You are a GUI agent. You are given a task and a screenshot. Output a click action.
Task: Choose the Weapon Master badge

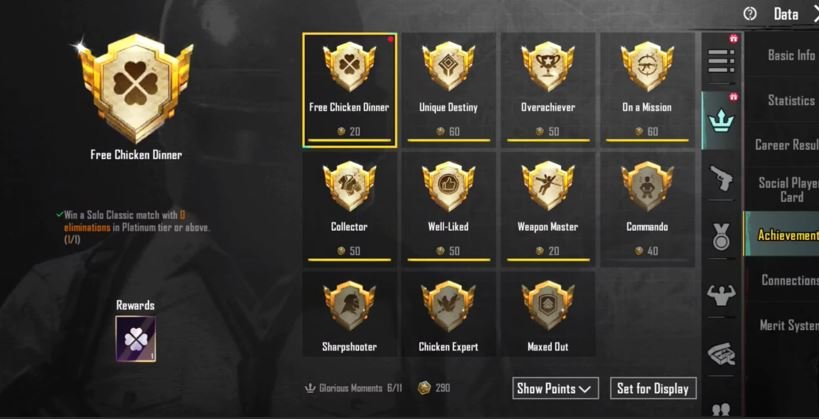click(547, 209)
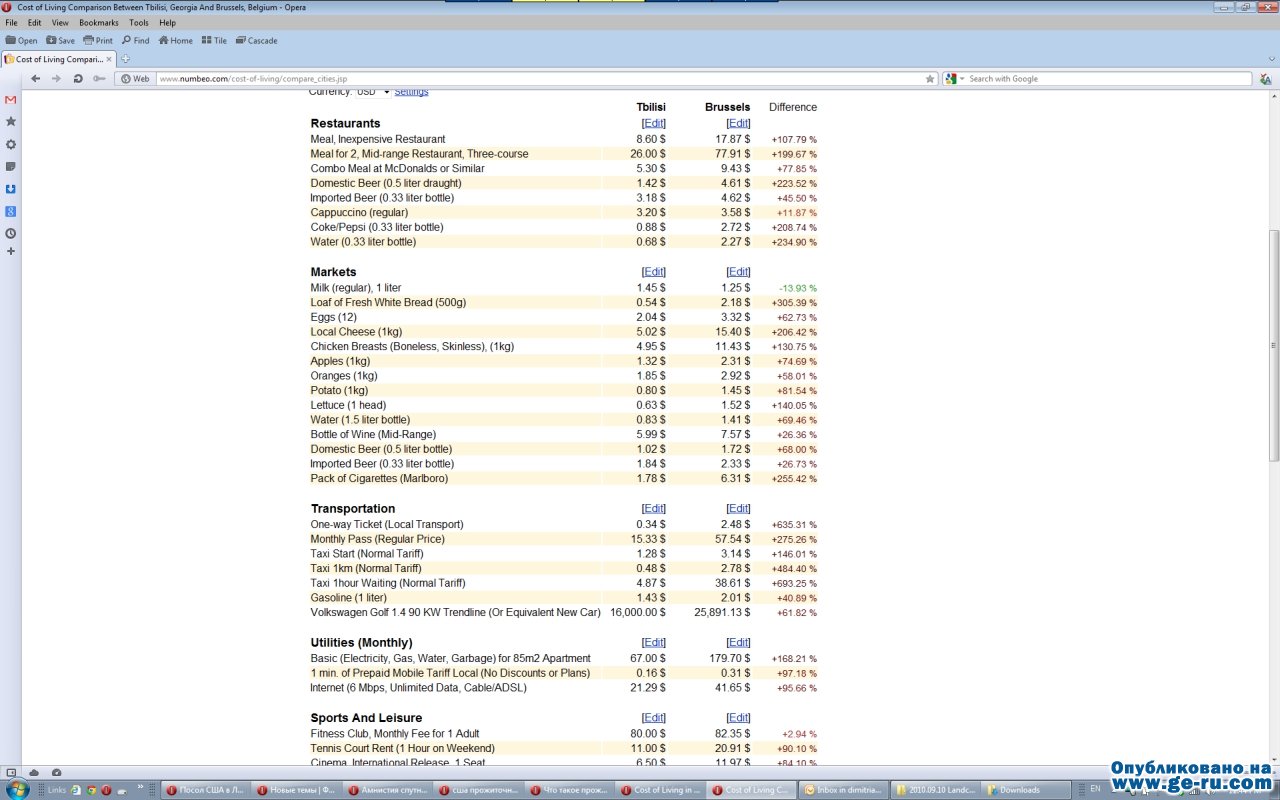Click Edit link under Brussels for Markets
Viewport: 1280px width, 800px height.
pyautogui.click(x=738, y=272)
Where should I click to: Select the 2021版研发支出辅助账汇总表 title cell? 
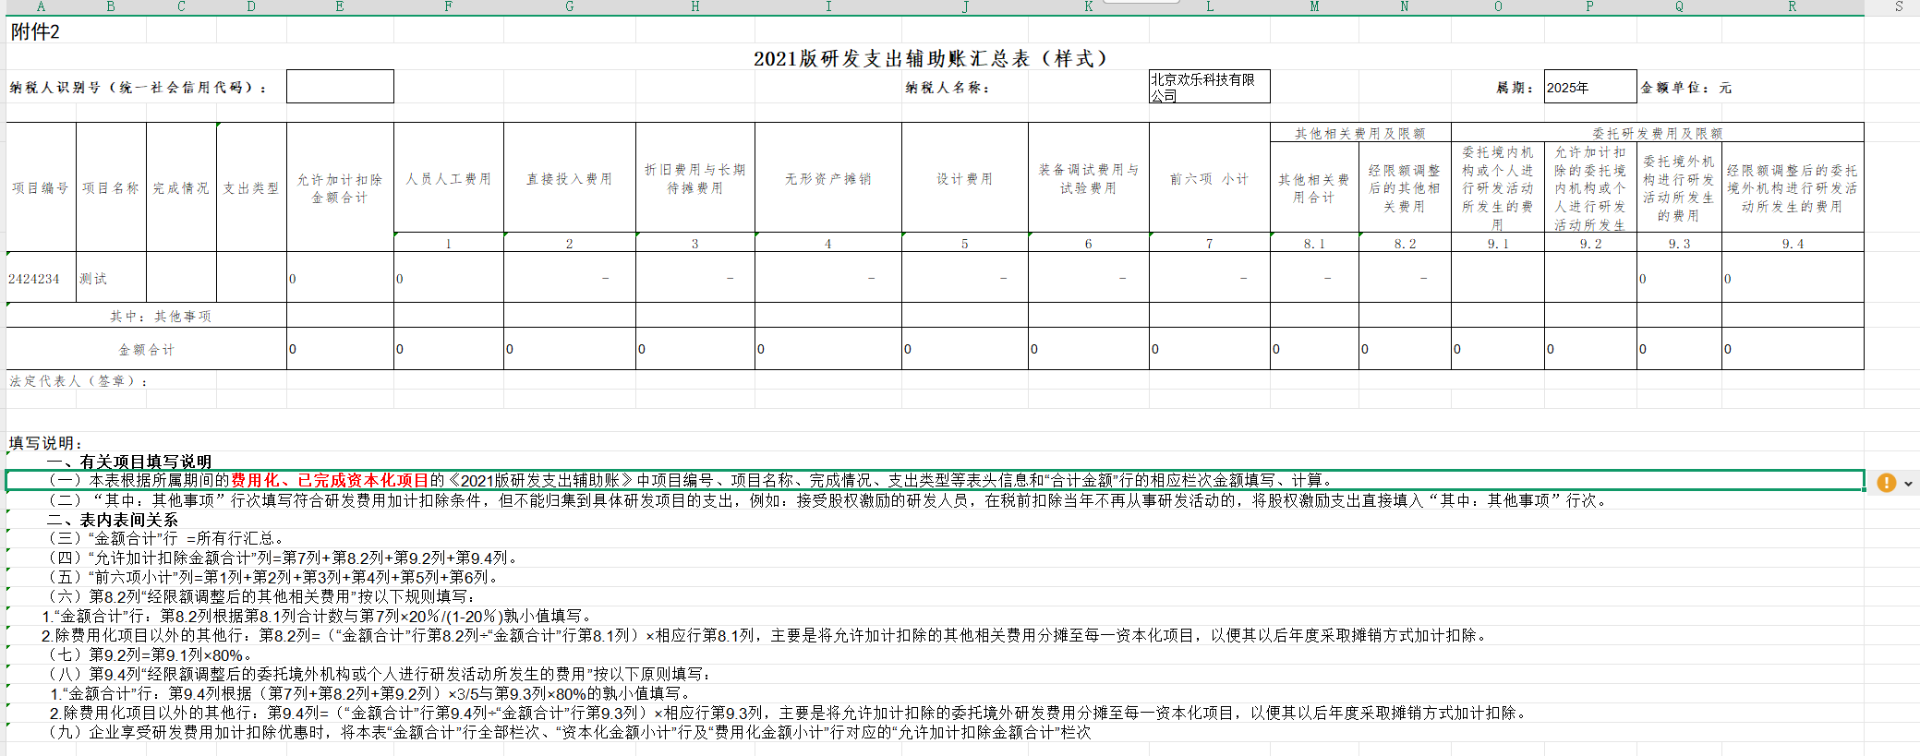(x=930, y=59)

- - - - -

_THE PROBLEM_: Make an exact copy of all the material, but keep the pictures out of it.

_ANSWER FOR THE TASK_:
You are a GUI agent. You are given a task and a screenshot. Output a click action.
Task: Choose the Weapon Master badge

click(547, 209)
Click Edit link under Brussels for Markets
Viewport: 1280px width, 800px height.
pyautogui.click(x=738, y=272)
Where should I click to: Select the 2021版研发支出辅助账汇总表 title cell? 
(x=930, y=59)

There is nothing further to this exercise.